DATASET CONTENT START

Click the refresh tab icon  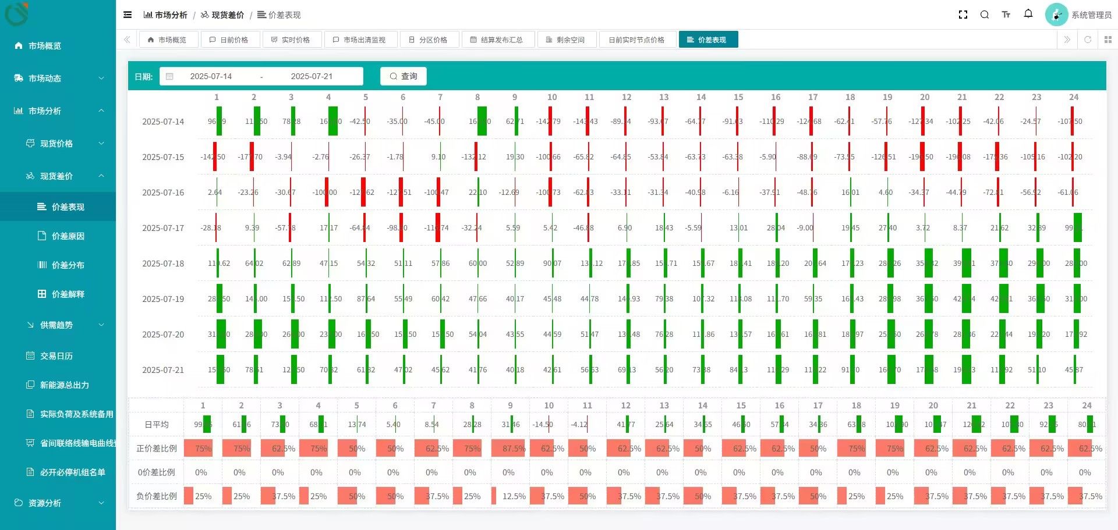tap(1087, 40)
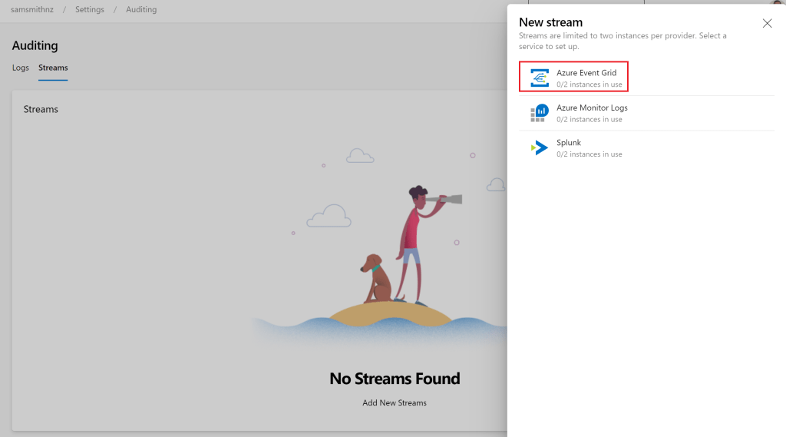Select the Streams tab
Screen dimensions: 786x437
pos(53,68)
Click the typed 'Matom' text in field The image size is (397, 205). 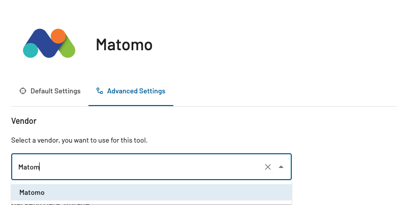(x=28, y=167)
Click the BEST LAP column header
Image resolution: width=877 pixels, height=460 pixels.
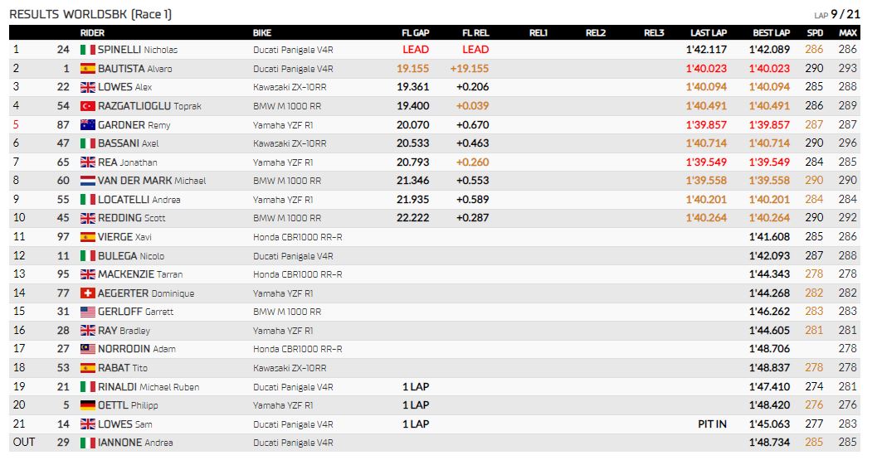pos(772,33)
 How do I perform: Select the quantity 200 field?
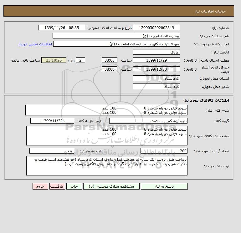coord(164,151)
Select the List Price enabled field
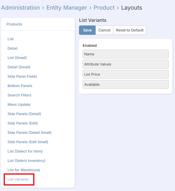 tap(126, 74)
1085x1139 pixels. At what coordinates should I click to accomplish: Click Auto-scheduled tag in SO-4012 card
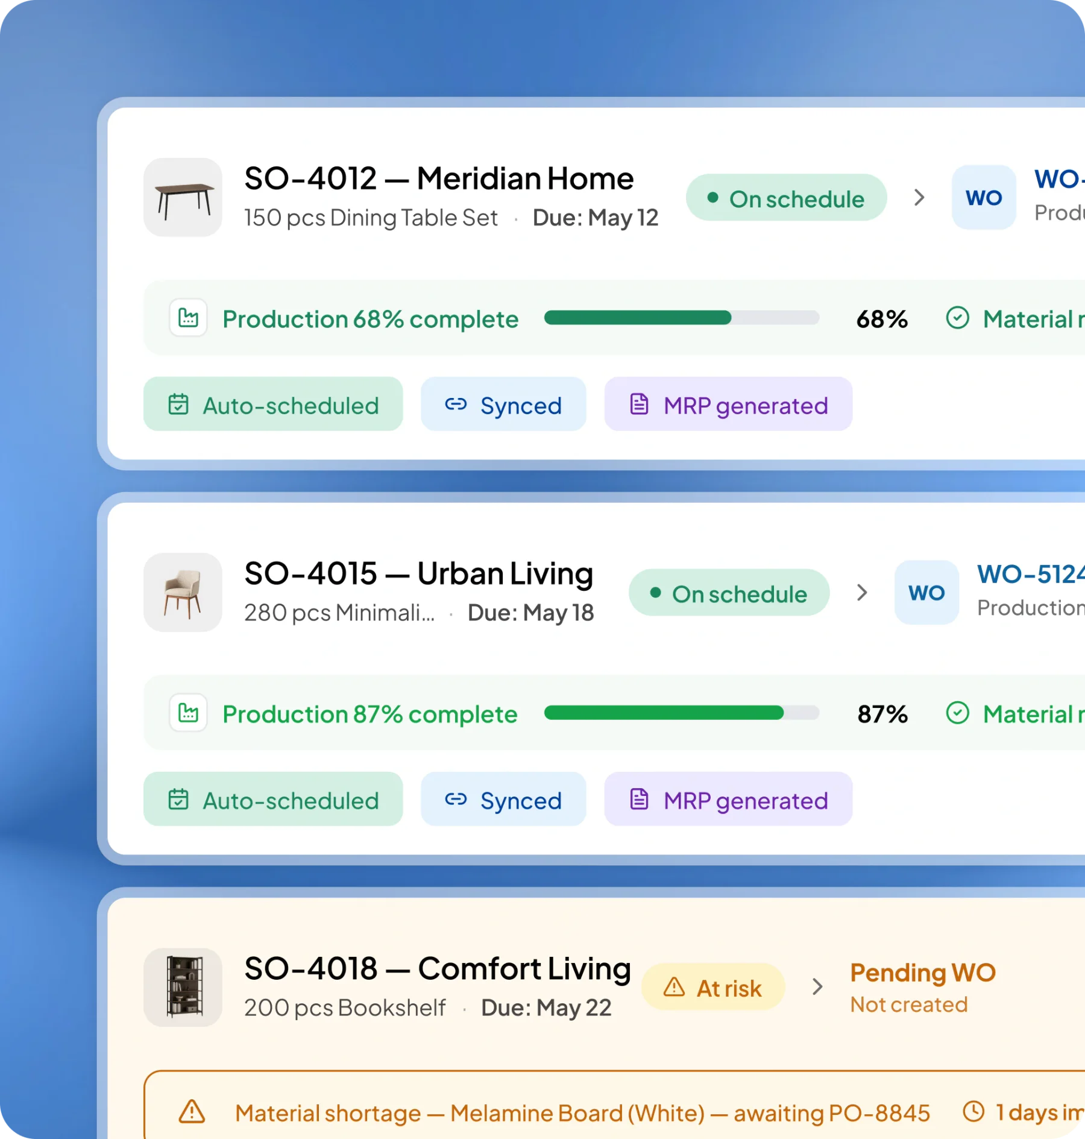(273, 404)
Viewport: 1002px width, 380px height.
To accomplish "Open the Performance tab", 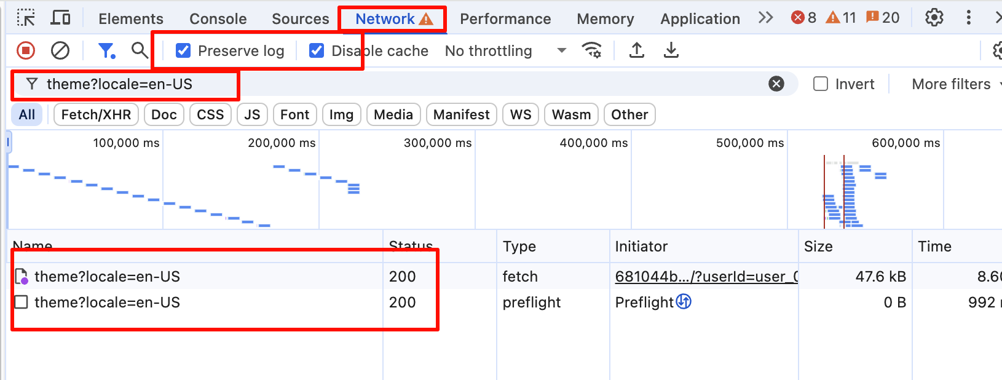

DATASET CONTENT END

▶ [ASSIGNED TASK]
Locate "Image resolution: width=877" in the entries above. Copy, exactly and only, the lines from that line to the end, leaving out the pictures.

▶ [RESULT FOR THIS EXERCISE]
Image resolution: width=877 pixels, height=460 pixels.
pos(772,33)
 How do I perform: Select the quantity 200 field?
coord(164,151)
Select the List Price enabled field
 tap(126, 74)
1085x1139 pixels. At what coordinates should I click to accomplish: Click Auto-scheduled tag in SO-4012 card
(273, 404)
Viewport: 1002px width, 380px height.
To accomplish "Open the Performance tab", 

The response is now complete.